Dataset rows =
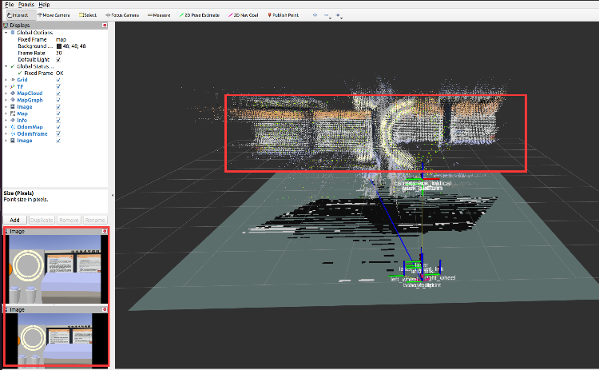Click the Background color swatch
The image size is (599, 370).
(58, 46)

--

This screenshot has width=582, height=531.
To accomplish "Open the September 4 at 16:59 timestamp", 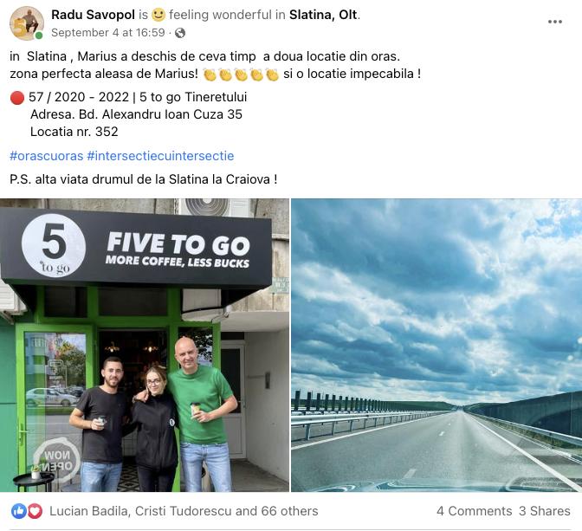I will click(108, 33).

Your goal =
Pick out each line in the records above that has the word "This" in it and copy those lines.

The response =
This screenshot has width=582, height=531.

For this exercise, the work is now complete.